Dod101 wrote:Arborbridge wrote:[My investment in Aviva from 2007 is still under water, and Luni's opinion was always that it would repeat a cycle of dividend building and failure. My experience is not a happy one (XIRR 2.2%, and this includes dividends), whereas VOD hasn't put a foot wrong, though I always suspect it might! Its history since 2006 when I added it, has been far more satisfctory than Aviva.
Luni is not the only one. I am on record as saying much the same of RSA and Aviva because of their baggage. I would not buy either.
Yes, I remember that on TMF.
Aviva PLC (AV) was one of the first four holdings in my HYP. I bought in February 2012, at a price of 363.978p on a yield of just over 7.00%. The almost immediately announced final dividend was a small increase and the following interim was a hold from the previous year.

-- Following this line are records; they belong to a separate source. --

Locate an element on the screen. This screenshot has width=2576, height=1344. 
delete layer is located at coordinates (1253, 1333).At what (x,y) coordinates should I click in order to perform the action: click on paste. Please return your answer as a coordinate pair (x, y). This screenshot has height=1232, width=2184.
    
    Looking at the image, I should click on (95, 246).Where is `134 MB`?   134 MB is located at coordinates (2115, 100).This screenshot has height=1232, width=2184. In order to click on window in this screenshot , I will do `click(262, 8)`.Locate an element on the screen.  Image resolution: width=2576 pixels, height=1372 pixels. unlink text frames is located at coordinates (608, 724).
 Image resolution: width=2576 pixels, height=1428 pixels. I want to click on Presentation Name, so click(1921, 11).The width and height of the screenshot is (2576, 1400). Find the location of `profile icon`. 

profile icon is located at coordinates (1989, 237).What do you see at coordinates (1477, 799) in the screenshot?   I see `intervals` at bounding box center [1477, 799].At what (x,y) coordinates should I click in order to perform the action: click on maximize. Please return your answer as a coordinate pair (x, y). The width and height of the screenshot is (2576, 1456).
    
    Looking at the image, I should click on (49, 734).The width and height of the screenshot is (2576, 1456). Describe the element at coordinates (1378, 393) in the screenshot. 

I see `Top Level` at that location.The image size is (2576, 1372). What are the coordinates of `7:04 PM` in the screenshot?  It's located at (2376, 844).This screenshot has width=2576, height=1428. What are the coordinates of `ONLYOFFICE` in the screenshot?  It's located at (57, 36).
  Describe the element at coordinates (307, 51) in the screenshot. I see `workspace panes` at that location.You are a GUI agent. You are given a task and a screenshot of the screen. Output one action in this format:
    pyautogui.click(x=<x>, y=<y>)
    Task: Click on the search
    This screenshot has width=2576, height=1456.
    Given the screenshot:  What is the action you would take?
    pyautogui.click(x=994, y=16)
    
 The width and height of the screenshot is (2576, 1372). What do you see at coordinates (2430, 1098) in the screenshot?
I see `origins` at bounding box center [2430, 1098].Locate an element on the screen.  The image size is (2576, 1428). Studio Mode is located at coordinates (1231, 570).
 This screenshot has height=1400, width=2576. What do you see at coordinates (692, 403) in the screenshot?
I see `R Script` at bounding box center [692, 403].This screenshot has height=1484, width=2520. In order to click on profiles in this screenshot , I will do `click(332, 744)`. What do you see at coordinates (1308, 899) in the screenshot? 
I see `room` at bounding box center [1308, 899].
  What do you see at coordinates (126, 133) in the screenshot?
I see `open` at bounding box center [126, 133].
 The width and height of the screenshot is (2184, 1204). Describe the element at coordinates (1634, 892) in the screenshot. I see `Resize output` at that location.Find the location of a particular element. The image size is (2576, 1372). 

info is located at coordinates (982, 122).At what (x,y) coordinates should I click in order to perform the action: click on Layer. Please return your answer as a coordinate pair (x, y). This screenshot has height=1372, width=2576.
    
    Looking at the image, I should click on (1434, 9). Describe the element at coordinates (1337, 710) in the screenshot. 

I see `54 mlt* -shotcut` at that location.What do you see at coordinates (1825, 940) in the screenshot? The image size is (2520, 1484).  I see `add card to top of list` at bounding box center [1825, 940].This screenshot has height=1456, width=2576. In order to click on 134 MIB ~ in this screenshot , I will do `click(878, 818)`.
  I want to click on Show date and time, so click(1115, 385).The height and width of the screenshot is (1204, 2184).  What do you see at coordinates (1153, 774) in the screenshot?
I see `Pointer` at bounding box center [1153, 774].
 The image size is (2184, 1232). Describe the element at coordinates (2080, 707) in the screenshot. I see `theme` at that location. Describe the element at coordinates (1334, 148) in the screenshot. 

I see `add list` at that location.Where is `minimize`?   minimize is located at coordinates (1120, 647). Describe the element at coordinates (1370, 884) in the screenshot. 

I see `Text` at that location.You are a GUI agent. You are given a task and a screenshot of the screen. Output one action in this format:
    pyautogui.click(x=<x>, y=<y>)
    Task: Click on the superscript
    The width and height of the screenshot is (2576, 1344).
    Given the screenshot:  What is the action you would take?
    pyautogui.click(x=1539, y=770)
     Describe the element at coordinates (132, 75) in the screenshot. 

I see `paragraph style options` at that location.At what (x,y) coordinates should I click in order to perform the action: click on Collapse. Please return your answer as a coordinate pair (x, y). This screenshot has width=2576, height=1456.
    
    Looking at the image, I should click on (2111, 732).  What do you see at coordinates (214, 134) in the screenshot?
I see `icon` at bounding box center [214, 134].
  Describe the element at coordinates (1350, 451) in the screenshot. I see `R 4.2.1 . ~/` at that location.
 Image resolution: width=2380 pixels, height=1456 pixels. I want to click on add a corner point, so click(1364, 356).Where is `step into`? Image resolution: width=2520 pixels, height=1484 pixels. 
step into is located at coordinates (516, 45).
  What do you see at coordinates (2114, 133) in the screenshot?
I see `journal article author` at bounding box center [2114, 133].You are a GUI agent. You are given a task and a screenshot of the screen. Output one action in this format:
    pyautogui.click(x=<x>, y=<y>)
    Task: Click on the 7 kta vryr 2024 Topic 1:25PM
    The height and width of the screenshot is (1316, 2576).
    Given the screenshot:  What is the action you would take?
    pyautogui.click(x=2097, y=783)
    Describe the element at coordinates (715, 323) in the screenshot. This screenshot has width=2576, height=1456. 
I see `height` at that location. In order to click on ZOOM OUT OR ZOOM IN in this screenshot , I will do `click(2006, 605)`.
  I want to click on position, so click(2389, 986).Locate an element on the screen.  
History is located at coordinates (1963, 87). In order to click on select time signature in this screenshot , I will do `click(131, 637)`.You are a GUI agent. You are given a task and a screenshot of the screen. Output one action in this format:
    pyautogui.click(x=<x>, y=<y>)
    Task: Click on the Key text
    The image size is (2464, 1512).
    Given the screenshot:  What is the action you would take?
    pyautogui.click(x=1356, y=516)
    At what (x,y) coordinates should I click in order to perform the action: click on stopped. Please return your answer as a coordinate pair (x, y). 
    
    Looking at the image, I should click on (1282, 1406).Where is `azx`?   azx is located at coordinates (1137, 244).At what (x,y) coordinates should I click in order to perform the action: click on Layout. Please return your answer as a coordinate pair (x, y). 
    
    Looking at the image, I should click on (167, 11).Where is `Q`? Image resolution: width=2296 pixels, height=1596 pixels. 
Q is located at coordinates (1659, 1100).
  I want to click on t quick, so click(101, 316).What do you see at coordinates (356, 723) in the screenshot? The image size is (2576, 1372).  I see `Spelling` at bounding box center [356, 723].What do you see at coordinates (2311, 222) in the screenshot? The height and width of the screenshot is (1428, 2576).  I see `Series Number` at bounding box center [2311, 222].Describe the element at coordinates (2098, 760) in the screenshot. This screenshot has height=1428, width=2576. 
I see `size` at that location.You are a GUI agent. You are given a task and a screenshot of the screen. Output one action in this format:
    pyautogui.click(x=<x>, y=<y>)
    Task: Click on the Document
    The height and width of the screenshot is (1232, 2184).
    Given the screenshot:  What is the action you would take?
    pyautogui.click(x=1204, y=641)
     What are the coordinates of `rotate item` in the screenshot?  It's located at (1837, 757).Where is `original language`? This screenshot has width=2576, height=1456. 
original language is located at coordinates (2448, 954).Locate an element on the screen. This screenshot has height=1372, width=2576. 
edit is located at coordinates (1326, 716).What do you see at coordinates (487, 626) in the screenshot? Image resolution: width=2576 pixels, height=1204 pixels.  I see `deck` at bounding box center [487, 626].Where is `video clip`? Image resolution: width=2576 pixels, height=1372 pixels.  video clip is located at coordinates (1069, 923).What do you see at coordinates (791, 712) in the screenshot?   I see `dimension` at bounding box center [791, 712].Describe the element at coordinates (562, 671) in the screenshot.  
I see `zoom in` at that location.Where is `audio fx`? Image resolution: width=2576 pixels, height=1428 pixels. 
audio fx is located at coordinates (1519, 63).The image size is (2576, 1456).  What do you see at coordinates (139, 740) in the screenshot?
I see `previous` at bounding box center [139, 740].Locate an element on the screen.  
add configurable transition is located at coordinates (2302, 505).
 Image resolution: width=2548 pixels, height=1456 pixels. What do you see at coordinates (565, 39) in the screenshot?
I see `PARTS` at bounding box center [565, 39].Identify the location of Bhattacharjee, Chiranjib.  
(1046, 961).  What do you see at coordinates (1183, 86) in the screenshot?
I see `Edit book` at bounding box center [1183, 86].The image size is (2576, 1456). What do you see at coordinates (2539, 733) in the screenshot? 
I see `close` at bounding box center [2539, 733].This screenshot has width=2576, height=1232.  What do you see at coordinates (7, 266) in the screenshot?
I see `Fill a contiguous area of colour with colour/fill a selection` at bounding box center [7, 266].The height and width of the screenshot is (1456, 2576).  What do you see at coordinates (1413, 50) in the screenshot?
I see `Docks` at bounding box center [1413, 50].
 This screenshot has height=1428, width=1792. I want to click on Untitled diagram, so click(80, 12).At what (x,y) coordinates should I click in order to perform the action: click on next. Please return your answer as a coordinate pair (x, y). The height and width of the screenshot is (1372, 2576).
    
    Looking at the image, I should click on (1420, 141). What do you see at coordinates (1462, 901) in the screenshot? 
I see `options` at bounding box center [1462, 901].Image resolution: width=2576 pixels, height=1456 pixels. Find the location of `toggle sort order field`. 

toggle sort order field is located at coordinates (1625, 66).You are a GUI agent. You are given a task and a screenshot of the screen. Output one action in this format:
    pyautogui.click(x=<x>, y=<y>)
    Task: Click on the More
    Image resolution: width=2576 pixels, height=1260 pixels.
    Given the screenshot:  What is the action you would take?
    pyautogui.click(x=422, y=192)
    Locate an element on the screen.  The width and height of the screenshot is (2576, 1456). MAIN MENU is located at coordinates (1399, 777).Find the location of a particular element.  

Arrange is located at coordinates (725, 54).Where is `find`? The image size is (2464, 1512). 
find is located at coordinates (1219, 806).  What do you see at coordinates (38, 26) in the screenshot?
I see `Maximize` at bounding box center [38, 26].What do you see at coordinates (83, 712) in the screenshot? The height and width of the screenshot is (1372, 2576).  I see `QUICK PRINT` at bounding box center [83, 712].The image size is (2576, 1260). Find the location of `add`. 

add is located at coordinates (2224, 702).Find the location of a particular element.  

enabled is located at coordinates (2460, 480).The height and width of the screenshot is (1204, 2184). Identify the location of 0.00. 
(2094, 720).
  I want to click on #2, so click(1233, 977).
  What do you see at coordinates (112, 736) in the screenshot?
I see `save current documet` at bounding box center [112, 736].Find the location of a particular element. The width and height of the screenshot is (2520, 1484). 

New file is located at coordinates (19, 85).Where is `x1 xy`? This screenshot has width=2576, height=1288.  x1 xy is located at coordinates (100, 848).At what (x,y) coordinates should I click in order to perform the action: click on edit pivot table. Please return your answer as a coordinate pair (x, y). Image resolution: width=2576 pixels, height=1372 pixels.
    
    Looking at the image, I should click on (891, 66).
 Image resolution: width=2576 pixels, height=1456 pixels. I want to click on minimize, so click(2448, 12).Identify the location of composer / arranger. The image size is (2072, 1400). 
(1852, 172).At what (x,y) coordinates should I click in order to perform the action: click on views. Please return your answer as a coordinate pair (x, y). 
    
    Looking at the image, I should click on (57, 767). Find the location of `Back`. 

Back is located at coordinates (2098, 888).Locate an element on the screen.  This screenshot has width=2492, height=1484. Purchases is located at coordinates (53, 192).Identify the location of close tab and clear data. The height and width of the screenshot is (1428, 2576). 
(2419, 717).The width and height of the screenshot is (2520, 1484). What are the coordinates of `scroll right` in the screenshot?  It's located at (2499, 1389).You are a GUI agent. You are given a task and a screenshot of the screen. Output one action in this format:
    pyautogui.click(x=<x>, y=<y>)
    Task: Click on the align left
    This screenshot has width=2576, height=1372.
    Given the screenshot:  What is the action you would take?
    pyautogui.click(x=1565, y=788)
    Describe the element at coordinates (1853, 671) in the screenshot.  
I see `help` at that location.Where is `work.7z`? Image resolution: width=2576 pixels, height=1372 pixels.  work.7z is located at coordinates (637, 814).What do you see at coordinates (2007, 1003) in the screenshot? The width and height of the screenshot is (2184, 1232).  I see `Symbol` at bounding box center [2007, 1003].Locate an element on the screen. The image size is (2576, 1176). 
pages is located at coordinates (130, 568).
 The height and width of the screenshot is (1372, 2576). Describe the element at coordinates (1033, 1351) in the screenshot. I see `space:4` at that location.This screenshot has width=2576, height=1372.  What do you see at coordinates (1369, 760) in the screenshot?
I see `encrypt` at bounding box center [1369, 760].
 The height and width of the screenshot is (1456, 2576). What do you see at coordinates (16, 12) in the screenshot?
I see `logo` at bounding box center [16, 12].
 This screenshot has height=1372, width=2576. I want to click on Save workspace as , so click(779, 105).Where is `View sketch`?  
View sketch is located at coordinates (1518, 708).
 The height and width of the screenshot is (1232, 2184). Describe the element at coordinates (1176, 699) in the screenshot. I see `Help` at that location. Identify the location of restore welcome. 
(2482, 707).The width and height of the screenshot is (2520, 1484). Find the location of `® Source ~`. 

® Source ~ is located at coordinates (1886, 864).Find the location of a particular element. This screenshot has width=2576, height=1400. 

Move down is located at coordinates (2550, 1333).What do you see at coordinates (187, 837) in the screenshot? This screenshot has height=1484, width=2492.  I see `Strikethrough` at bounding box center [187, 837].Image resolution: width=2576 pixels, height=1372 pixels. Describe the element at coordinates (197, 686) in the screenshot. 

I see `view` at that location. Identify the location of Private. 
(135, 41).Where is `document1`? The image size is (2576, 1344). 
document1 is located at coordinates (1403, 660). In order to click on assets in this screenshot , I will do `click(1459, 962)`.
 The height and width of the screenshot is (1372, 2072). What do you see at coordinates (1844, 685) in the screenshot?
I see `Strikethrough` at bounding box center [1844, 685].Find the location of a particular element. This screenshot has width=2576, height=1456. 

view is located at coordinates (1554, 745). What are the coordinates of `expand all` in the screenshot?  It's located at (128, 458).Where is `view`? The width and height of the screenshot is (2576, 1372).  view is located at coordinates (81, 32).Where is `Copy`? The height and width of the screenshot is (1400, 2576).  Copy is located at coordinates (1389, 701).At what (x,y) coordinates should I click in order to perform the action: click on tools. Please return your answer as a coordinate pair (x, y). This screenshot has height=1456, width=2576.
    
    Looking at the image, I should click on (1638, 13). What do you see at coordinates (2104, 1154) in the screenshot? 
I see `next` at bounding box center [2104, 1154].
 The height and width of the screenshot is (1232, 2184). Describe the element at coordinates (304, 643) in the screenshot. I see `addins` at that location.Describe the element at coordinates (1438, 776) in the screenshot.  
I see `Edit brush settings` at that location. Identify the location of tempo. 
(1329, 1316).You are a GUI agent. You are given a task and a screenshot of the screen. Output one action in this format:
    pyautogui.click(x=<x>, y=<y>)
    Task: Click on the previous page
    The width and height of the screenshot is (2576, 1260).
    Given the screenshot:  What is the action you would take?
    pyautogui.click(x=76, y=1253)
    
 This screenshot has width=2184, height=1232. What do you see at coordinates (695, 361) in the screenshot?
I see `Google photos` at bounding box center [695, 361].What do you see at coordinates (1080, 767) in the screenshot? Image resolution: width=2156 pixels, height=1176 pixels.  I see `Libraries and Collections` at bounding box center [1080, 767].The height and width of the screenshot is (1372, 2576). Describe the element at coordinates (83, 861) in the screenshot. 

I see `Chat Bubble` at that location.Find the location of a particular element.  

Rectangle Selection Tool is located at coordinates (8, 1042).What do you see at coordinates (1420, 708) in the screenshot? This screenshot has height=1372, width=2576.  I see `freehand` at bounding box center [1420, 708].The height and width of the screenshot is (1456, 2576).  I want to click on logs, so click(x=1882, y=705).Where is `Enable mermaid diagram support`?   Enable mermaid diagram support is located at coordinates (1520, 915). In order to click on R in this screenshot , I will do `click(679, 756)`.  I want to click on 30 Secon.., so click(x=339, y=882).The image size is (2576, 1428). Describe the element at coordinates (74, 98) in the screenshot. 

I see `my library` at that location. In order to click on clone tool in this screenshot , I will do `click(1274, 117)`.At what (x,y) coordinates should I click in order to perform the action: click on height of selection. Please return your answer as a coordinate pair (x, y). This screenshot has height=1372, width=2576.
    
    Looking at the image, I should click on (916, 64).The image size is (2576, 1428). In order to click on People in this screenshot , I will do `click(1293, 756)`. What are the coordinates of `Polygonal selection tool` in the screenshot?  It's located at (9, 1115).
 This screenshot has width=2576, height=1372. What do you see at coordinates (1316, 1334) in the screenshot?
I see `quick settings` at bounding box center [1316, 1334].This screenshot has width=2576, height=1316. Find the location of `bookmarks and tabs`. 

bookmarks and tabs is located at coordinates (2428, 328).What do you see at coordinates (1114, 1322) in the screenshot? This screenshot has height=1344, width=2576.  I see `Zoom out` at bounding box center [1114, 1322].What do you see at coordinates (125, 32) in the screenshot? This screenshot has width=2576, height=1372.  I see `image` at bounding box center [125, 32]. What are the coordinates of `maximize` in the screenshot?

There then followed a profit warning and a large drop in the dividend.
At this point both you and Luniversal advised me to sell as Aviva was "never" going to produce the income an HYP needed. The Compounded Annualised Growth Rate (CAGR) since purchase on this position is currently 8.45%, so I am mighty glad I ignored such knee-jerk nonsense. There is nothing fundamentally wrong with AV as an HYP constituent, as long as it is bought at the right price.